Il postino che non suonava due volte

Da giorni gettava nel fosso la corrispondenza. Portalettere denunciato e sospeso dal lavoro

Il postino, una volta, suonava sempre due volte. Oggi il portalettere denunciato per sottrazione di corrispondenza del vecchio film non conosce neppure l’esistenza. Il giovane, 30 anni, dipendente a tempo determinato dell’ufficio di Muggiò, invece di consegnare, lettere, riviste, bollette e quant’altro, aveva trovato un sistema sicuramente più sbrigativo. Vuotava la borsa ai bordi di una strada sterrata e fuori degli occhi dei curiosi a Incirano, uno dei sette quartieri di Paderno Dugnano.
L’andazzo andava avanti da giorni, tanto che le lamentele fioccavano in continuazione ai dirigenti dell’ufficio che non sapevano darsi una spiegazione. Il loro dipendente, del resto, partiva ogni mattina, con il suo borsone colmo di lettere. Chi poteva pensare che, dopo aver recapitato qualche documento che riteneva importante, si sbarazzava di tutto il resto in un sol colpo.
----------
ELENCO DEI COMPITI
1 > Nell'articolo sul postino, in quale quartiere di Paderno Dugnano il portalettere svuotava la borsa?
2 > Riproduci dall'articolo sul postino il passo compreso tra "Il postino, una" e "di Paderno Dugnano.", estremi inclusi.

INFORMAZIONI MOSTRATE
----------
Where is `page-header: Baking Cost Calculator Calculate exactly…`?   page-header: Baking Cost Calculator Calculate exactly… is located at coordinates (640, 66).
----------
RISPOSTE PER COMPITO
1 > A Incirano.

2 >
Il postino, una volta, suonava sempre due volte. Oggi il portalettere denunciato per sottrazione di corrispondenza del vecchio film non conosce neppure l’esistenza. Il giovane, 30 anni, dipendente a tempo determinato dell’ufficio di Muggiò, invece di consegnare, lettere, riviste, bollette e quant’altro, aveva trovato un sistema sicuramente più sbrigativo. Vuotava la borsa ai bordi di una strada sterrata e fuori degli occhi dei curiosi a Incirano, uno dei sette quartieri di Paderno Dugnano.